2.4.1 Software used to realise this layer#

Dashboards can be realised with two solutions:

• Grafana, an open platform for beautiful analytics and monitoring. Grafana includes a collection of data-source plugins, that allows it to integrate Grafana with different databases and backends such as Timescale and CrateDB (the back-ends of QuantumLeap), JSON, and Google calendar.

• Urbo, an open source framework to develop elegant and interactive dashboards.

2.4.2 APIs#

• Grafana API
• URBO API

2.5 Analytics#

While the dashboard can provide simple real-time analytics, for more complex tasks different solutions should be used. Depending on the use case, we recommend to leverage Apache Spark or other solutions. The different solutions, integrated to the Data Management layer, can analyse data sets (e.g. Weather forecast) whether they are real-time and/or historical data.

2.6 Data Integration#

External data sources can be integrated via Context Broker API or QuantumLeap API (in this case, no real time data will be available for that data source).

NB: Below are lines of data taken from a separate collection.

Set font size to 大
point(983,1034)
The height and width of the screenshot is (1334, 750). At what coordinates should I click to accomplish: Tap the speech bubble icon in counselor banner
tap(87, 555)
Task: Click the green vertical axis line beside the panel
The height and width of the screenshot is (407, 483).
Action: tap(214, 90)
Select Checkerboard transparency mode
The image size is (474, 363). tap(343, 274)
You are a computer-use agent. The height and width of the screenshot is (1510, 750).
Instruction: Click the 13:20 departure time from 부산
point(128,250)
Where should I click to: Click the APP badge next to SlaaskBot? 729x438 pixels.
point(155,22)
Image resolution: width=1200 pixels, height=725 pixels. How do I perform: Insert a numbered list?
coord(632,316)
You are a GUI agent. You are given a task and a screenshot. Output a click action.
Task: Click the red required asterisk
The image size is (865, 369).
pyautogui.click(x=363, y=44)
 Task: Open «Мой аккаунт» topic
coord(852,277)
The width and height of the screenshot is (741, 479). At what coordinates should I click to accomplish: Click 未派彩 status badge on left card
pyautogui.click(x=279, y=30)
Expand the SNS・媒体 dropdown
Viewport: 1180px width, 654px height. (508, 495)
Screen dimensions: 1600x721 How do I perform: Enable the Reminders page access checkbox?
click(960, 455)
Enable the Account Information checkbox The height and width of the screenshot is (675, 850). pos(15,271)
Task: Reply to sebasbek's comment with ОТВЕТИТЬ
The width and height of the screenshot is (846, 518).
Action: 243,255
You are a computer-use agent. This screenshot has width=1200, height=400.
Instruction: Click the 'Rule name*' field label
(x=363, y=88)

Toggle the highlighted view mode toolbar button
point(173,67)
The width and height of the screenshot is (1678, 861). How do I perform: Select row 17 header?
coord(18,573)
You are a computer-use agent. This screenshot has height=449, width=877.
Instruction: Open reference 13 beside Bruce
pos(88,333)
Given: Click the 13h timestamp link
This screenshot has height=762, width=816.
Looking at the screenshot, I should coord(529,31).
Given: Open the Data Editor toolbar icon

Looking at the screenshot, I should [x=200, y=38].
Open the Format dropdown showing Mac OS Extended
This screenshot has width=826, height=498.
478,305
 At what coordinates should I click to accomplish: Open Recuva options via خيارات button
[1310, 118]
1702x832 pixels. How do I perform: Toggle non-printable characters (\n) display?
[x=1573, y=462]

This tool allows the creation of visual workflows for data injection into the platform. Workflows support web services, files and other sources and can be saved to replicable templates so that different cities can instantiate and customise their own data import flow for a given service.

2.6.1 Software used to realise this layer#

To integrate external services and data sources, Orchestra Cities currently leverages on Apache NIFI or Stream Sets Data Collector.

For better performances, it is also possible to develop python tasks. In this case, no visual support will be available to define the integration. Still you can leverage SDKs.